▶ Try it:
Produce a verbatim transcription of the records below, beginning at the line containing "1568x444 pixels." and ending at the final line; include only those lines.

▶ Stored items:
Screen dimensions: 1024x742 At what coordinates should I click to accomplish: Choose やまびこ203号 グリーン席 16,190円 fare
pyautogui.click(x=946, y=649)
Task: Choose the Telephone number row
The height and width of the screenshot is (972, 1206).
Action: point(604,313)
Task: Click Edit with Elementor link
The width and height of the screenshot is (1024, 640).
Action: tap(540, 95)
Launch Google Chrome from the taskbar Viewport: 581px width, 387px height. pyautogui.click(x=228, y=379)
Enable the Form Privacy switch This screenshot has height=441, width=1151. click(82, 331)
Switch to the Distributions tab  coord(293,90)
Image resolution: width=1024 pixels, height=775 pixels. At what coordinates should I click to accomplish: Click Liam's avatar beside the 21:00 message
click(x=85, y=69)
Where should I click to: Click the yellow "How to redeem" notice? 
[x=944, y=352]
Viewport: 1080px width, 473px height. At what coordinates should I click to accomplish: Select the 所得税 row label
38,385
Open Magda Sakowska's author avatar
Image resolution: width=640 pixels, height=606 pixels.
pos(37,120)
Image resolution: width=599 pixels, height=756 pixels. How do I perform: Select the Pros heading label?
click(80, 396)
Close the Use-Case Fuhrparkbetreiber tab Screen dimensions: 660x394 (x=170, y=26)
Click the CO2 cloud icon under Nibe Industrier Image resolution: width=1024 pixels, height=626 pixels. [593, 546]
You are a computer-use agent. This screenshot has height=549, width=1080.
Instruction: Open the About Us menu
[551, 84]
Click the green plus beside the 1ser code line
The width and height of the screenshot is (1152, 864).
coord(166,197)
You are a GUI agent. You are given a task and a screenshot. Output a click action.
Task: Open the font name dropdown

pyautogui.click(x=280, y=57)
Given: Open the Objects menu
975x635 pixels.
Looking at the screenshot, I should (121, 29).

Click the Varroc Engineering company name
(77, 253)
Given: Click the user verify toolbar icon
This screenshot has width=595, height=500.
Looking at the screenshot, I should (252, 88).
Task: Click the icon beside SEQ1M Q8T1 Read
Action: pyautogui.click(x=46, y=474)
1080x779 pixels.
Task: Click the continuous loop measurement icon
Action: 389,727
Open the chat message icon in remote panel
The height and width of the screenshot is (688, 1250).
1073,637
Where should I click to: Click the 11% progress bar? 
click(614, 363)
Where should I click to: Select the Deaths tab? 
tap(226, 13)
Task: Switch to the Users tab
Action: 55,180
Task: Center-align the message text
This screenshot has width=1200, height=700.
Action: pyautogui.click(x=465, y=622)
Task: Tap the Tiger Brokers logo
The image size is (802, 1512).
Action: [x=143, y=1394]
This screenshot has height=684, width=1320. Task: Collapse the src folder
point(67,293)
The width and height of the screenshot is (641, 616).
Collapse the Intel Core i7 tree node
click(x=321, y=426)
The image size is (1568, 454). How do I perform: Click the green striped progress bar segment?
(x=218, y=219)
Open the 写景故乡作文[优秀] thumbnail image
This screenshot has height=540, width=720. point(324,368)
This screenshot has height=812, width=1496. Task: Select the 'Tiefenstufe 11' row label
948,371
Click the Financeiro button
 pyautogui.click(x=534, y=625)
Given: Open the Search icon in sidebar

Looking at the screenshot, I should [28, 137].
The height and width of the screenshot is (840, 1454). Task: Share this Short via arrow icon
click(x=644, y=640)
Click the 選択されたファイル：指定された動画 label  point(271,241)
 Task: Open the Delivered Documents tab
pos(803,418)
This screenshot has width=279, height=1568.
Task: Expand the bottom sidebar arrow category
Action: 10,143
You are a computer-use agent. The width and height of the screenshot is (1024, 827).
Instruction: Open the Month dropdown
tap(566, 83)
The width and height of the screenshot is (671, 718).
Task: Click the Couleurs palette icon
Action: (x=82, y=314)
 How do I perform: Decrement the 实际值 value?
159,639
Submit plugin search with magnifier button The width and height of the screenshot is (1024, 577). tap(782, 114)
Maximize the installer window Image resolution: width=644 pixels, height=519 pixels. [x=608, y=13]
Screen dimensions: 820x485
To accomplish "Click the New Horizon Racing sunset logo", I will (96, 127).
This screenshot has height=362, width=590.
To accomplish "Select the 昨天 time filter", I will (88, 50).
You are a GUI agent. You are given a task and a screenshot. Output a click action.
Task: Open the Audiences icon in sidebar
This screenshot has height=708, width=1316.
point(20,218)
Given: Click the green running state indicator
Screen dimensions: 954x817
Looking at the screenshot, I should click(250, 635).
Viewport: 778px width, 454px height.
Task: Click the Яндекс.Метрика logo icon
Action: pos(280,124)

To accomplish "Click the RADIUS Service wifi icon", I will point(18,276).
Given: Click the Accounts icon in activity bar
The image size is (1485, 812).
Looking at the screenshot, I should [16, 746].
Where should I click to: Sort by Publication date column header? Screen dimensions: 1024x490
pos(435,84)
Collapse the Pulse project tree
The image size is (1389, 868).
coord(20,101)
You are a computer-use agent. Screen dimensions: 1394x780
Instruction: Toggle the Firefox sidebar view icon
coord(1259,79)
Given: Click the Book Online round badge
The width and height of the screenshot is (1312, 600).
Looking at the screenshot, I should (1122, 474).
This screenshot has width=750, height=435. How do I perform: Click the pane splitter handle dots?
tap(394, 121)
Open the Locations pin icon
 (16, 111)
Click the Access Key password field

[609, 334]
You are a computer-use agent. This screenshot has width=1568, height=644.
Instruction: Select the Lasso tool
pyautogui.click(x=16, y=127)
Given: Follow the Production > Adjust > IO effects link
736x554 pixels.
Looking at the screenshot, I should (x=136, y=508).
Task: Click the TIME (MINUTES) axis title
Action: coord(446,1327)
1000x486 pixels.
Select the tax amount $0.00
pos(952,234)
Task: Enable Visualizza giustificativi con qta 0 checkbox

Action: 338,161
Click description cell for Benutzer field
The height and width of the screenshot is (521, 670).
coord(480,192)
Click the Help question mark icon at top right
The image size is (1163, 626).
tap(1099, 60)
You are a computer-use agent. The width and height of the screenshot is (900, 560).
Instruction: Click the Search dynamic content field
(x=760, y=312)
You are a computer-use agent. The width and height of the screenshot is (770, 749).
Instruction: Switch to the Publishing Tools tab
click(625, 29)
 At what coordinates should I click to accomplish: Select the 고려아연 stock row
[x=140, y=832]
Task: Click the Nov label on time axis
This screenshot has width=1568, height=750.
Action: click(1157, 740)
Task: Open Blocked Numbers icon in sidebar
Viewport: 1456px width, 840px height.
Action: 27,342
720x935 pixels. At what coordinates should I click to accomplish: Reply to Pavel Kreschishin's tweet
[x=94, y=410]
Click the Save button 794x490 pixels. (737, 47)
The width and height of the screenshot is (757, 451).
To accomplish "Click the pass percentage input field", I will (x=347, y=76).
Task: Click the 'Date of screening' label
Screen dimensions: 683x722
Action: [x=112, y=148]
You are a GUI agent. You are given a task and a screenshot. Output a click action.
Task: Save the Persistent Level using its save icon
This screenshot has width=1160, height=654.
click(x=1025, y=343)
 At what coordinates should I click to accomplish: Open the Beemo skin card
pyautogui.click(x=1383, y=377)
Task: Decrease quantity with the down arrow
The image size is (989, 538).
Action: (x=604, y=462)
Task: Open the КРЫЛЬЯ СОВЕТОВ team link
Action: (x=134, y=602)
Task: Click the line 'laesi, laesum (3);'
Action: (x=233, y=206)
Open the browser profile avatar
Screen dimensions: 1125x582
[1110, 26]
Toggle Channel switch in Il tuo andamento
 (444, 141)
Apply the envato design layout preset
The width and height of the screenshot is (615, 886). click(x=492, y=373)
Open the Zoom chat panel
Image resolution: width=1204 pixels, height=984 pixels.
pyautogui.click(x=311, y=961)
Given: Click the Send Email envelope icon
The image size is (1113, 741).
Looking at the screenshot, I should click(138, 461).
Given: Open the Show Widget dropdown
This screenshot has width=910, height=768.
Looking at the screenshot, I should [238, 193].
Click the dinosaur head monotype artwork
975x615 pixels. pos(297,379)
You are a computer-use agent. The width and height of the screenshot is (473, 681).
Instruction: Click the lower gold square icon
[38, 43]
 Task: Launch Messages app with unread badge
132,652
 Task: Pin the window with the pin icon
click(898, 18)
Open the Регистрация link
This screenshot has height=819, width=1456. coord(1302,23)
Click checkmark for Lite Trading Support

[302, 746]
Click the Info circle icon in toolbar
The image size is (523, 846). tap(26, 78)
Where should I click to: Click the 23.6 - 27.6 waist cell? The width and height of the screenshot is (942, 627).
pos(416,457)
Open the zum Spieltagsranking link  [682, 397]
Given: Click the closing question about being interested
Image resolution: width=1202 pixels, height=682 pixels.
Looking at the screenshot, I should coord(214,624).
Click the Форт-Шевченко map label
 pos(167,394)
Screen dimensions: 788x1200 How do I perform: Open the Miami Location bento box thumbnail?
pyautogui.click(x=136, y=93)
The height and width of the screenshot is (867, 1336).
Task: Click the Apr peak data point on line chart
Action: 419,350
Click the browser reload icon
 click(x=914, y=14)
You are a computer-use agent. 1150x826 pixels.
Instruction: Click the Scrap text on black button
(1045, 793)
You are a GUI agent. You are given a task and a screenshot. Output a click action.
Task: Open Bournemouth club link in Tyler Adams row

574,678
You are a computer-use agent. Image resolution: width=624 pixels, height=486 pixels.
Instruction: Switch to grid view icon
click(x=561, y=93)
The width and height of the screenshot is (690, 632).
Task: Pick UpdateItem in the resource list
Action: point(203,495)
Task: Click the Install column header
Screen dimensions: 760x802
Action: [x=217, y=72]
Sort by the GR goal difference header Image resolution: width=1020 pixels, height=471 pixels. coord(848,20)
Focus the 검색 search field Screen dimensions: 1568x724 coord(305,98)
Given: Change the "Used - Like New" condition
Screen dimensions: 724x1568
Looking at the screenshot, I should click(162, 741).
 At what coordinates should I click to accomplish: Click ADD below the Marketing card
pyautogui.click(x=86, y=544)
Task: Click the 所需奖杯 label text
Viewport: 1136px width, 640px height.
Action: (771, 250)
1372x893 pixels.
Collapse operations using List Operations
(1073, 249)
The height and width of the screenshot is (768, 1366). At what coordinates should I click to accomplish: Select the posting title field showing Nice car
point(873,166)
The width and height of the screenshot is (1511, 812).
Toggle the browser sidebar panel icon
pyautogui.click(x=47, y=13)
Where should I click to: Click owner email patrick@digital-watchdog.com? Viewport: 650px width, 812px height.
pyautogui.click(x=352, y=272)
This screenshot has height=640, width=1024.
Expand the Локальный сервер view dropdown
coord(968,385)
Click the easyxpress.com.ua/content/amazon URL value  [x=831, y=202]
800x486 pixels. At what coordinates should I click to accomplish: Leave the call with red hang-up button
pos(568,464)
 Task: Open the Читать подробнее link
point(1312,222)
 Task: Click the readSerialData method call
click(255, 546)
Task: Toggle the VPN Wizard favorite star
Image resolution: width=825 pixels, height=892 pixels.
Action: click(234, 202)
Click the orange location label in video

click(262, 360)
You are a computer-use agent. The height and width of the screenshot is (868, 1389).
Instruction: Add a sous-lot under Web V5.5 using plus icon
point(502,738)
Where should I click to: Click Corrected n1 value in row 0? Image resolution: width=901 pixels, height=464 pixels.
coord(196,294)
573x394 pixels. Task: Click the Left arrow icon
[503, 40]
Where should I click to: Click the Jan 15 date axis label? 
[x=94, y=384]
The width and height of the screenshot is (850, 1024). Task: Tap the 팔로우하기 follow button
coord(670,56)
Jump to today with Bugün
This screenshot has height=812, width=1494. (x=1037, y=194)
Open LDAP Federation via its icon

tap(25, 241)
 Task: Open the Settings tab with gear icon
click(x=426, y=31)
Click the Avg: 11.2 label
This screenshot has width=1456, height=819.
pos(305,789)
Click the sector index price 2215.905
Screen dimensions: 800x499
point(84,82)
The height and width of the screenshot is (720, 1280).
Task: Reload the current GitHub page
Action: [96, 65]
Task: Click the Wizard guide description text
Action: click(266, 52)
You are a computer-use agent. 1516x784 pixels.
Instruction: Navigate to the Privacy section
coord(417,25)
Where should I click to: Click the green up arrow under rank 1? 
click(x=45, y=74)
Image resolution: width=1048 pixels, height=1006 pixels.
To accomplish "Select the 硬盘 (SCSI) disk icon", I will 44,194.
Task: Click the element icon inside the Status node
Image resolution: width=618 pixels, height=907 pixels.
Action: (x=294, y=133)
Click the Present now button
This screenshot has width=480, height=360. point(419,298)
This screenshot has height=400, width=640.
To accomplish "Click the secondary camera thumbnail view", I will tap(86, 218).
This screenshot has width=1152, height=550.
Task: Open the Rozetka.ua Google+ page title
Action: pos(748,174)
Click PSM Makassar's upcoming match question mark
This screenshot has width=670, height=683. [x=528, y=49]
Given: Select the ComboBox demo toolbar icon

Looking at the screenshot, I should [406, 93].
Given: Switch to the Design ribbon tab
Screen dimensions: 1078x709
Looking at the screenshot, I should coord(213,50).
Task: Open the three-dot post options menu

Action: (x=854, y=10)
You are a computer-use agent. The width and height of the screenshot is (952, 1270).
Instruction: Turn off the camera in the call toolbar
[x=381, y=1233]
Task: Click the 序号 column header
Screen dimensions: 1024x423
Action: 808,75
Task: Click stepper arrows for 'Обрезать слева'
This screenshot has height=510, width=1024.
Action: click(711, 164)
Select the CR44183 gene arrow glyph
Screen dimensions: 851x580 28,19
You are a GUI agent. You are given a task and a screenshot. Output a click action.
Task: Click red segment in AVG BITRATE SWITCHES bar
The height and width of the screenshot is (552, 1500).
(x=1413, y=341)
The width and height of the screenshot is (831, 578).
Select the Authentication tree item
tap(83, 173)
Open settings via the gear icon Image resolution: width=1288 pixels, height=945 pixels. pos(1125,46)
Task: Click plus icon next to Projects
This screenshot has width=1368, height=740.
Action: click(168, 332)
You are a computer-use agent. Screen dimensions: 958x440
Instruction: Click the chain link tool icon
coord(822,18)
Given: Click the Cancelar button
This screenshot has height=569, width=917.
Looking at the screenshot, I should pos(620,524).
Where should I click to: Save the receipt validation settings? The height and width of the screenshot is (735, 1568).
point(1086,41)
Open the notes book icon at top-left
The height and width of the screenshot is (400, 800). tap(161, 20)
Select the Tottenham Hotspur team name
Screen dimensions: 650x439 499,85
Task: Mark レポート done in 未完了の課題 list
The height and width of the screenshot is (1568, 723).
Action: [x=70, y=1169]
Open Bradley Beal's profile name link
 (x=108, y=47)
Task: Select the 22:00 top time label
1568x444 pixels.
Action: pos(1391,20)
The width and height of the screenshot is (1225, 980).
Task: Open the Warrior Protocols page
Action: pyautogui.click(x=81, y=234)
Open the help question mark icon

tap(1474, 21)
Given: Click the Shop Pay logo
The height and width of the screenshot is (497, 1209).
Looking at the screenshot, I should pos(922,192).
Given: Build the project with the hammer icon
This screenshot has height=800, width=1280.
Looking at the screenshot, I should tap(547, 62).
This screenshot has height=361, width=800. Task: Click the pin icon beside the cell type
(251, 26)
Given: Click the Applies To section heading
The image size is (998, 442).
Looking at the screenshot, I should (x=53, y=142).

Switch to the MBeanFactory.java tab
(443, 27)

▶ Output for this exercise:
1568x444 pixels.
Action: pos(1391,20)
The width and height of the screenshot is (1225, 980).
Task: Open the Warrior Protocols page
Action: pyautogui.click(x=81, y=234)
Open the help question mark icon

tap(1474, 21)
Given: Click the Shop Pay logo
The height and width of the screenshot is (497, 1209).
Looking at the screenshot, I should pos(922,192).
Given: Build the project with the hammer icon
This screenshot has height=800, width=1280.
Looking at the screenshot, I should tap(547, 62).
This screenshot has height=361, width=800. Task: Click the pin icon beside the cell type
(251, 26)
Given: Click the Applies To section heading
The image size is (998, 442).
Looking at the screenshot, I should (x=53, y=142).

Switch to the MBeanFactory.java tab
(443, 27)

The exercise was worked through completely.